Exercise details:
Where does the string "computer" occur in the records? Copy each line that holds it.

Data in this exercise:
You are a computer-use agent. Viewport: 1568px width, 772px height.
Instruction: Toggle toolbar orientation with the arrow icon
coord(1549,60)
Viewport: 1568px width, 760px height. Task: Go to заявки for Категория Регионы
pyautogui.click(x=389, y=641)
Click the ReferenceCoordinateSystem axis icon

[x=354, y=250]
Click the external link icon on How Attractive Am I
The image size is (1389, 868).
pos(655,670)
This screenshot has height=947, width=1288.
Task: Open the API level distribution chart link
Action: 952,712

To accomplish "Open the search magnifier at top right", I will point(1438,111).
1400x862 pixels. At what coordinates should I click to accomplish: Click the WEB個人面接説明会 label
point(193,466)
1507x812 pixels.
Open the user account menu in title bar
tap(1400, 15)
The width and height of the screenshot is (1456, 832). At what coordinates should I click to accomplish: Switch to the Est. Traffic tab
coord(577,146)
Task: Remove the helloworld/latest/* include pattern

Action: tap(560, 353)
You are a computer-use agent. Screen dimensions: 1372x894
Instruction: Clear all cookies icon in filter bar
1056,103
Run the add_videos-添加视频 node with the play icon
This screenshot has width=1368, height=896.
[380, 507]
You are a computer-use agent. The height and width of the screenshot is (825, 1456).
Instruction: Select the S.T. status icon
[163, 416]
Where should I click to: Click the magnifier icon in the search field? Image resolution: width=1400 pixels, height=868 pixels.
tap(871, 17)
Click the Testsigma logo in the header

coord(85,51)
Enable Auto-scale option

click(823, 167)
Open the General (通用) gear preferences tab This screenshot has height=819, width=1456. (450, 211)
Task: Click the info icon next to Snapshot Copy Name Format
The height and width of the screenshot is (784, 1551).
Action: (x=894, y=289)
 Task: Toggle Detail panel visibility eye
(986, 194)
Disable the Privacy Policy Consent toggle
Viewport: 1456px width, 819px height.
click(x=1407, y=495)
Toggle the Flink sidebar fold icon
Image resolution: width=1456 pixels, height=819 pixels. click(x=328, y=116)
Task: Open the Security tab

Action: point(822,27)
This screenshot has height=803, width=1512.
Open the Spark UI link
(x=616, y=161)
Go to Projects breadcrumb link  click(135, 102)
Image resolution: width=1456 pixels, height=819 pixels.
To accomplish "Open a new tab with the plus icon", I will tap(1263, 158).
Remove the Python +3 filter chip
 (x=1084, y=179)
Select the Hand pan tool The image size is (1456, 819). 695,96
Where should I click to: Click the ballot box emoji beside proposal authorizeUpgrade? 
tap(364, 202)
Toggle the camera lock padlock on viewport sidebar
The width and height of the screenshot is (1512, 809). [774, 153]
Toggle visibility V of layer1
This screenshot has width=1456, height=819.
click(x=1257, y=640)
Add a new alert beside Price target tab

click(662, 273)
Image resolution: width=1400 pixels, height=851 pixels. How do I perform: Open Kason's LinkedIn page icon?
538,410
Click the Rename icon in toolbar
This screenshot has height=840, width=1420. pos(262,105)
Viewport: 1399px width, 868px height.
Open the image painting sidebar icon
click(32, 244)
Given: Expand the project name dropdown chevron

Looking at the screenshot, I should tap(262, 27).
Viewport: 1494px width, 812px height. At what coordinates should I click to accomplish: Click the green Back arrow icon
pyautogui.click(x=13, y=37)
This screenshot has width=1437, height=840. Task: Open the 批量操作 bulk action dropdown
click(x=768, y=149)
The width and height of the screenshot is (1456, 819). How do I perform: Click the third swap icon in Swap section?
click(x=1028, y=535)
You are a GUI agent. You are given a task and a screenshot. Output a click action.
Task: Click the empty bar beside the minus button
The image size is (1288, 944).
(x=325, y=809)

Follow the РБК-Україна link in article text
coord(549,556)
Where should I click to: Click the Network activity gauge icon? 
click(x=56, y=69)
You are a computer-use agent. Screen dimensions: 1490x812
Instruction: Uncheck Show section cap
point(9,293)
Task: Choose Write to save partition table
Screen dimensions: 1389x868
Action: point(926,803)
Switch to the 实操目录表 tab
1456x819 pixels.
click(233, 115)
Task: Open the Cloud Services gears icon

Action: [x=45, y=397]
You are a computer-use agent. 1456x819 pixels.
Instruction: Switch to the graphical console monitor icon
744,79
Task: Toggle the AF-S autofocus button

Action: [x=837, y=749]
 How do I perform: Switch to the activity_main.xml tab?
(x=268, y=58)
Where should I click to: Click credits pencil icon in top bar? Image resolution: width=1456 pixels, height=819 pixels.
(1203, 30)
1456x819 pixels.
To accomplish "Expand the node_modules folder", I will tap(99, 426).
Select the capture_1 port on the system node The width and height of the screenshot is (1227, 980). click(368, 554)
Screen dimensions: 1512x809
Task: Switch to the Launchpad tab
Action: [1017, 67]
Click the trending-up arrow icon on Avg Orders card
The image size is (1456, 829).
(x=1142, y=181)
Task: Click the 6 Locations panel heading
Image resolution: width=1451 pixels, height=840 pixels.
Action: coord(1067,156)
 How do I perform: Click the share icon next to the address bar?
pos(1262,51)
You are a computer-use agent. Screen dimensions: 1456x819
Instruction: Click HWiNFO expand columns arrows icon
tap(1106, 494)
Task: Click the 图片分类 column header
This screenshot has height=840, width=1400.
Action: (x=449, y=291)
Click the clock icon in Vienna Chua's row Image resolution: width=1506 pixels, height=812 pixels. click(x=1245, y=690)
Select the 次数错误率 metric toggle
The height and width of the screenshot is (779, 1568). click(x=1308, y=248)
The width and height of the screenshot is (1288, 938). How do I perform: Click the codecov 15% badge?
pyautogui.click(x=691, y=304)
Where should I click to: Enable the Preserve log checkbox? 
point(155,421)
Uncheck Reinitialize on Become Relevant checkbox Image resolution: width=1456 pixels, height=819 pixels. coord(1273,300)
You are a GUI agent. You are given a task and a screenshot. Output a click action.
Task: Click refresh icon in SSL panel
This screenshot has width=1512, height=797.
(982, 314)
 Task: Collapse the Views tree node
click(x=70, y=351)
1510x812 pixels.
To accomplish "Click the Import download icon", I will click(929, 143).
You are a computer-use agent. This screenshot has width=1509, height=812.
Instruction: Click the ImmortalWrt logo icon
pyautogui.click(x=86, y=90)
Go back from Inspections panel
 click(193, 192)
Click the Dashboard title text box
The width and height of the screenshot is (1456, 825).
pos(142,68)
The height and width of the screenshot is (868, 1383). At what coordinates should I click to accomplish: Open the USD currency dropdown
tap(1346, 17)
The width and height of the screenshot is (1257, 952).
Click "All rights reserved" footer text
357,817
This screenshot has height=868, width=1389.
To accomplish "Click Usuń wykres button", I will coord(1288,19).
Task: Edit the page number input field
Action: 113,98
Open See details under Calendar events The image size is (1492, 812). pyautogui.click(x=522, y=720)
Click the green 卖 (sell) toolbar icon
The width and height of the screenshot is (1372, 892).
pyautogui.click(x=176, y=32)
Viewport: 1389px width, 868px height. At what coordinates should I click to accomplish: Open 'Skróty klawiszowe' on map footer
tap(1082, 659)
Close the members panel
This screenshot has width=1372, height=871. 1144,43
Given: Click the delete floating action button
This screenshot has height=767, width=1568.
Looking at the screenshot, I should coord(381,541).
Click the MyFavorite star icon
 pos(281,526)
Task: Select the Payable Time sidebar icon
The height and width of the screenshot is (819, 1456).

Response below:
You are a computer-use agent. Viewport: 1568px width, 772px height.
You are a computer-use agent. Screen dimensions: 1372x894
You are a computer-use agent. The height and width of the screenshot is (825, 1456).
You are a computer-use agent. Screen dimensions: 1490x812
You are a computer-use agent. 1456x819 pixels.
You are a computer-use agent. Screen dimensions: 1456x819
You are a computer-use agent. This screenshot has width=1509, height=812.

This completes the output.